Reputation: 241
I have two tables: sales table & product table and these two tables share the 'PART NUMBER' column. The 'PART NUMBER' column in the sales table is not unique, but it is unique in the product table. (see image below of a snapshot of the sales table & product table)
I was trying to add the equivalent 'Description' to each 'PART NUMBER' on the sales table, and I followed the examples from the pandas website my code
sales.join(part_table, on='PART NUMBER')
But I got this error:
ValueError: columns overlap but no suffix specified: Index([u'PART NUMBER'], dtype='object')
Can someone explain what this error means and how to solve it?
Many thanks!
Upvotes: 7
Views: 31126
Reputation: 375405
I think you want to do a merge rather than a join:
sales.merge(part_table)
Here's an example dataframe:
In [11]: dfa = pd.DataFrame([[1, 2], [3, 4]], columns=['A', 'B'])
In [12]: dfb = pd.DataFrame([[1, 'a'], [3, 'b'], [3, 'c']], columns=['A', 'C'])

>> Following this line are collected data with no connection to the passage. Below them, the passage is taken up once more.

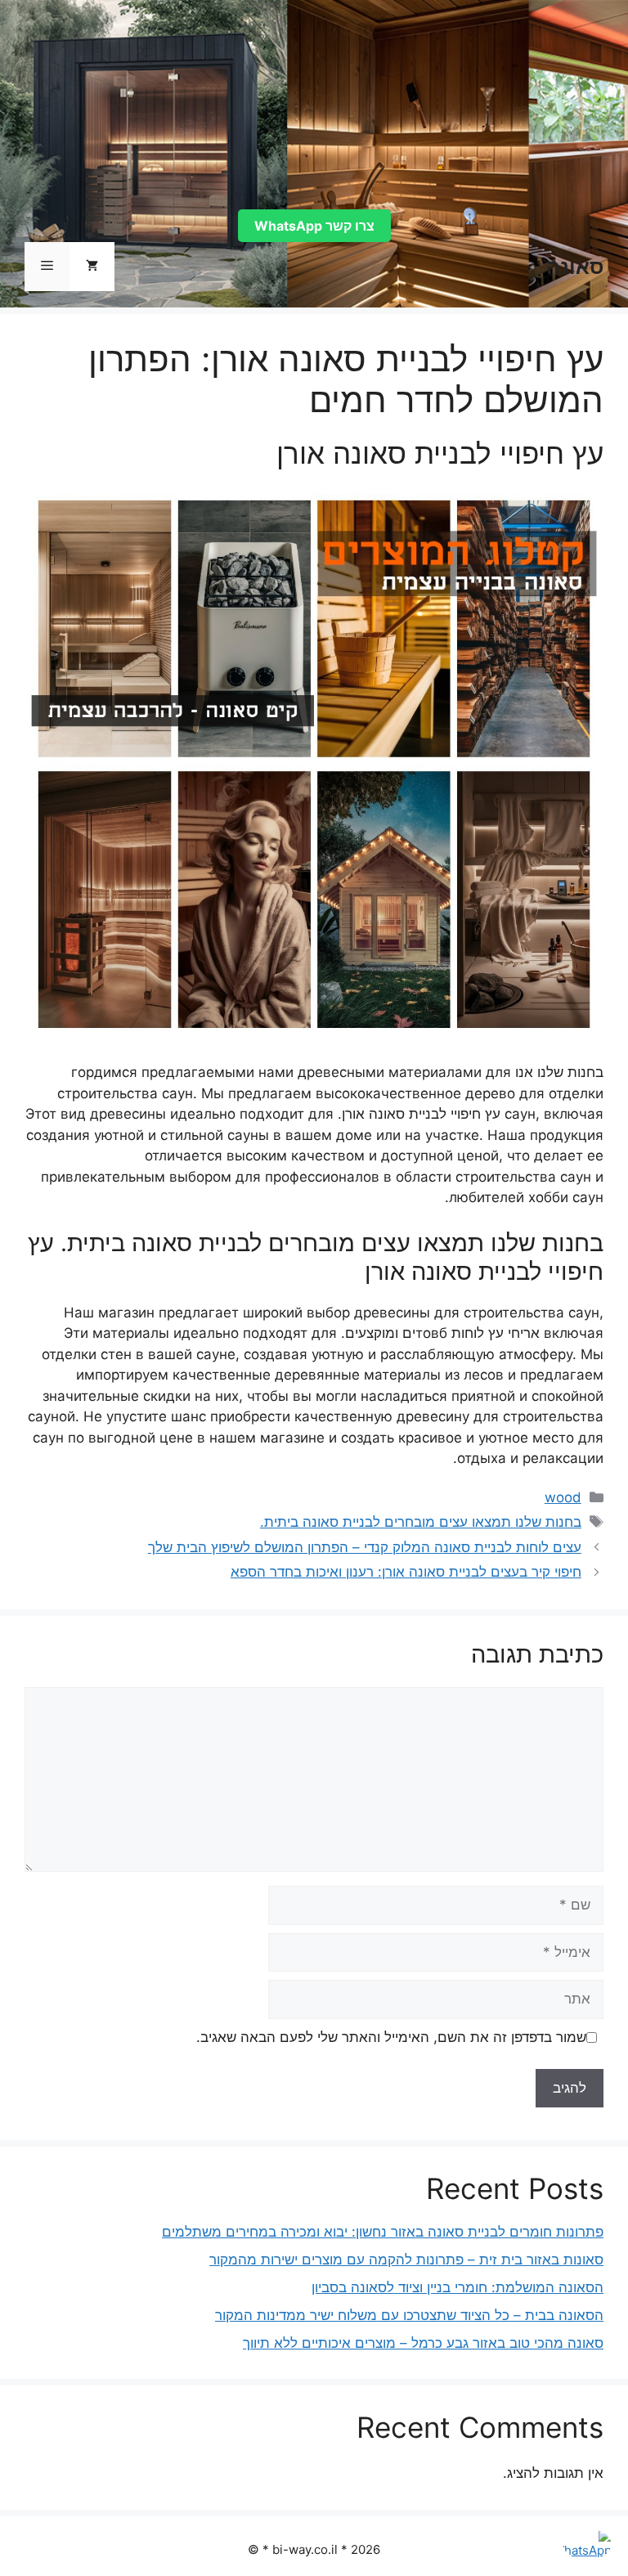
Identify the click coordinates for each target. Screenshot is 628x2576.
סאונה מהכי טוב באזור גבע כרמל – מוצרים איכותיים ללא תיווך (423, 2343)
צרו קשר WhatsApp (314, 226)
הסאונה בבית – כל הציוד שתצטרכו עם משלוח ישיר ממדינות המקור (409, 2315)
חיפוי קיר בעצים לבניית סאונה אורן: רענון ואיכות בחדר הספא (406, 1572)
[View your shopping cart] (92, 266)
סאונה (574, 266)
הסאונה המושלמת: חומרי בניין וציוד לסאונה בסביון (457, 2287)
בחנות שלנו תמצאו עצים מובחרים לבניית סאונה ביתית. (420, 1522)
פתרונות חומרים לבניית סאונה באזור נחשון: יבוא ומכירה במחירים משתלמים (382, 2232)
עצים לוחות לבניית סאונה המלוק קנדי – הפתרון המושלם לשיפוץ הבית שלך (364, 1547)
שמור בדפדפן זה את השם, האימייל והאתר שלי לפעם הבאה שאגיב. (391, 2037)
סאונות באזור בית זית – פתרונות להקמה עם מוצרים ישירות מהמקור (406, 2259)
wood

In [13]: dfa.join(dfb, on=['A'])
ValueError: columns overlap but no suffix specified: Index([u'A'], dtype='object')
In [14]: dfa.merge(dfb)
Out[14]:
A B C
0 1 2 a
1 3 4 b
2 3 4 c
It's unclear from the docs if this is intentational (I thought that on
would be used as the column) but following the exceptions message if you add suffixs we can see what's going on:
In [21]: dfb.join(dfa, on=['A'], lsuffix='_a', rsuffix='_b')
Out[21]:
A_a C A_b B
0 1 a 3 4
1 3 b NaN NaN
2 3 c NaN NaN
In [22]: dfb.join(dfa, lsuffix='_a', rsuffix='_b')
Out[22]:
A_a C A_b B
0 1 a 1 2
1 3 b 3 4
2 3 c NaN NaN
It's ignoring the on kwarg and just doing the join.
Upvotes: 13